Podemos acompanhar esse processo de diferenciação na história da educação brasileira, pelo menos, desde os célebres pareceres de Rui Barbosa sobre o ensino na época do Império. Todavia, ele vem se configurando mais claramente a partir do final do século passado, especialmente se voltarmos nossos olhos para nosso ensino médio, sempre enredado no dilema entre formação geral, propedêutica ao ensino superior ou formação profissional, estruturada em função do mercado de trabalho. Nesta situação, tanto a formação humanista como a científica propiciadas pelo ensino secundário têm sido consideradas deficientes, descontextualizadas da realidade do aluno e superficiais. Ainda assim, ajudaram a manter vivo o mito iluminista da superioridade das ciências, humanas e naturais, face a outras modalidades de conhecimento, especialmente do senso comum adquiridona experiência da vida e de onde deveria partir a construção do saber escolar.

A perversidade dessa diferenciação curricular está em favorecer a escolarização superior da parcela socioeconômica melhor aquinhoada da população, reservando a precária formação profissional para os menos afortunados. A reforma autoritária do ensino médio imposta pelo atual governo exacerbou essa distinção ao propor um itinerário exclusivamente profissional de formação após uma base comum extremamente precária no que se refere às ciências. Suprimiu-se simplesmente a dicotomia curricular, destinando um tipo de formação para alguns e outra para a maioria. Essa diferenciação, juntamente com a desvalorização do conhecimento do jovem em prol de uma ciência pretensamente neutra, apolítica e superior tem produzido uma representação perversa da escolarização no Brasil. Tanto aqueles bem-sucedidos na escola, galgando sem interrupção os degraus que levam à formação superior, como os que são obrigados a abandoná-la nos níveis inferiores, são levados a acreditar que a escolarização necessariamente melhora as pessoas. A quantidade de anos de escolarização progressiva é critério decisivo para se julgar a inteligência, a competência, o caráter, a bondade, a consciência, enfim, a humanidade de uma pessoa.

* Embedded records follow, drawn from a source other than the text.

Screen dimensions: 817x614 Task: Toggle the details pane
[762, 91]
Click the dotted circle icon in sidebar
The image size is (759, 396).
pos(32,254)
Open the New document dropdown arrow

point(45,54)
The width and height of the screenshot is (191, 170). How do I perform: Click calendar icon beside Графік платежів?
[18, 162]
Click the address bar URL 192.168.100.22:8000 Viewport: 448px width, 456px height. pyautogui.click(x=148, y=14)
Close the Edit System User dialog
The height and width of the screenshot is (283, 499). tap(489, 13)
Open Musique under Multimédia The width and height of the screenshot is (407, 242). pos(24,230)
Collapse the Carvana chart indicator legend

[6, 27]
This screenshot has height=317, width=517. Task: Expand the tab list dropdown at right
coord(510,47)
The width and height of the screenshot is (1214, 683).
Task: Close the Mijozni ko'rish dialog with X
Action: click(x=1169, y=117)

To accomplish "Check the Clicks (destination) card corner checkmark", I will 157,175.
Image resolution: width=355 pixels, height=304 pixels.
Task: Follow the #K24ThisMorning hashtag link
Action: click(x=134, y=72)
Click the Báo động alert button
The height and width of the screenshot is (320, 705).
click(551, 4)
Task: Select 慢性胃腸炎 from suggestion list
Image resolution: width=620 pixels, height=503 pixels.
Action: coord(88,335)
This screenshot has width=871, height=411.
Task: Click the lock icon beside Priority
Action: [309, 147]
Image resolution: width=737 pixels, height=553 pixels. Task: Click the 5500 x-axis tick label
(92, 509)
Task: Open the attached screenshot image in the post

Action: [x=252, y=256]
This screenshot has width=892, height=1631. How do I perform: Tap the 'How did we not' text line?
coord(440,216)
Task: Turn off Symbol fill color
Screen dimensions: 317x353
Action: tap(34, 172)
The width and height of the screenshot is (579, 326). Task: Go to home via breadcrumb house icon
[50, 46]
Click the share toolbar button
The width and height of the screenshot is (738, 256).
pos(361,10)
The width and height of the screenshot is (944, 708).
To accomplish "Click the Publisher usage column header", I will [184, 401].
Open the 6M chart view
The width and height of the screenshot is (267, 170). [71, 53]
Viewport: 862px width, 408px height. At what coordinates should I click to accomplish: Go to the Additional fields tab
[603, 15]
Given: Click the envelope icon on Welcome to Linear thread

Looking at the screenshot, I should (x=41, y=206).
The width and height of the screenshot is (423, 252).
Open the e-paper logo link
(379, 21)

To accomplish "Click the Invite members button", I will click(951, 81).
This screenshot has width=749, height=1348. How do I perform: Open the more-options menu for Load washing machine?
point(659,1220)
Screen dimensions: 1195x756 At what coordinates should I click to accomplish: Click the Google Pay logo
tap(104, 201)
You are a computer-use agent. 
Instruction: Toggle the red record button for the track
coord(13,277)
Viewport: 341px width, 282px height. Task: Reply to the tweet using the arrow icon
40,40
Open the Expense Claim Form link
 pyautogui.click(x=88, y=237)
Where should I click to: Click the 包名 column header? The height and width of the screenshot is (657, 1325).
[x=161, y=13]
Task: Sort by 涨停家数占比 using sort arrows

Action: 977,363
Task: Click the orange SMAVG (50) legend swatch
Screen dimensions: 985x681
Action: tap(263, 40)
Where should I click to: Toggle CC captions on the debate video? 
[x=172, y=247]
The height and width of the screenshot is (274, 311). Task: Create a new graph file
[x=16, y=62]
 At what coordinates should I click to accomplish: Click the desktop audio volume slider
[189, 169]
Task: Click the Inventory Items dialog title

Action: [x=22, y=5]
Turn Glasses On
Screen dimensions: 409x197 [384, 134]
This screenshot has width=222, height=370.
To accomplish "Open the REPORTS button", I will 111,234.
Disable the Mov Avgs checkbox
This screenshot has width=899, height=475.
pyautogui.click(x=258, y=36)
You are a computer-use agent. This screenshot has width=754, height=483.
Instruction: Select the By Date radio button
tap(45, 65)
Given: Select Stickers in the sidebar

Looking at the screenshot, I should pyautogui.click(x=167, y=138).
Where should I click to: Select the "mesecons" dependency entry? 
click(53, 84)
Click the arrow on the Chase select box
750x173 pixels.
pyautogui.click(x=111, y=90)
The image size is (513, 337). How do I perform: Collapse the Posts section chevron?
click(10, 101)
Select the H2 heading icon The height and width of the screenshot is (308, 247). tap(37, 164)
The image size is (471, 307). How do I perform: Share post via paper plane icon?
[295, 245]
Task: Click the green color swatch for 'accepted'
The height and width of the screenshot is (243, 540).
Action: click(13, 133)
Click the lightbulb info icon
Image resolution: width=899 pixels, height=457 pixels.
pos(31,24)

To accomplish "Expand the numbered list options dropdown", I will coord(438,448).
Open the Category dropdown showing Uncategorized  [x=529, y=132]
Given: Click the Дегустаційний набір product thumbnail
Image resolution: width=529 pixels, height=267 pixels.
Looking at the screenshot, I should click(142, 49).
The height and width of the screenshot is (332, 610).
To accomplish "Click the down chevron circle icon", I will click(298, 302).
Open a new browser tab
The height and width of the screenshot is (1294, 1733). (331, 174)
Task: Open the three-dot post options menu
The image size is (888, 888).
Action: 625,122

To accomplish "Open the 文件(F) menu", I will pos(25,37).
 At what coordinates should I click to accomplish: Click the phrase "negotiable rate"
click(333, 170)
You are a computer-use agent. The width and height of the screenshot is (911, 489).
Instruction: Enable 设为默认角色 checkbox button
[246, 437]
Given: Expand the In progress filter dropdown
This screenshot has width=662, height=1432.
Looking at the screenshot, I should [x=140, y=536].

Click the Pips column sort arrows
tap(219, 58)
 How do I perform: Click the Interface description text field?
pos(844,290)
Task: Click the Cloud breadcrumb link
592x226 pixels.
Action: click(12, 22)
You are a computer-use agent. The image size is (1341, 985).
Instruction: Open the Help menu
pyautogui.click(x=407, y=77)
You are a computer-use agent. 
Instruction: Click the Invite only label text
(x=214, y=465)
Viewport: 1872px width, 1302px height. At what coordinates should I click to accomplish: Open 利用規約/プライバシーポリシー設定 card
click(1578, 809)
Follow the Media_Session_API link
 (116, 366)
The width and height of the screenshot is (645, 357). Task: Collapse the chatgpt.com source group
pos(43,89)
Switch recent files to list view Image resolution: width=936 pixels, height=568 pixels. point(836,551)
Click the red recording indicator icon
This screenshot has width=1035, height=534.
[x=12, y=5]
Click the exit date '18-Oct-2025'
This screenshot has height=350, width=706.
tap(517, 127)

A premissa ideologicamente oculta que sustenta esse modo de ver as coisas é a de que na escola se daria a formação integral do ser humano, meta almejada por muitos educadores, mas longe da nossa realidade educacional. Por esse raciocínio é que se julga que um operário não tem capacidade de ser dirigente político ou que os analfabetos são mais propensos ao crime, resquício da prescrição iluminista de que “abrir uma escola, significa fechar uma cadeia”.Entretanto, como nossa formação se dá continuamente também em nossa casa, em nossa comunidade, no mundo do trabalho, em toda nossa vida social e não exclusivamente na escola, essa representação é constantemente negada, alimentando a luta para que a escola possa cumprir melhor o seu papel formativo e contribuir cabalmente, como escreveu Cesar Callegari, para “desenvolver valores como liberdade, solidariedade, respeito à diversidade, trabalho colaborativo, o apreço à democracia, à justiça e à paz”. O próximo dia 7 de outubro é um bom momento para nos manifestarmos com um sonoro NÃO a essa representação.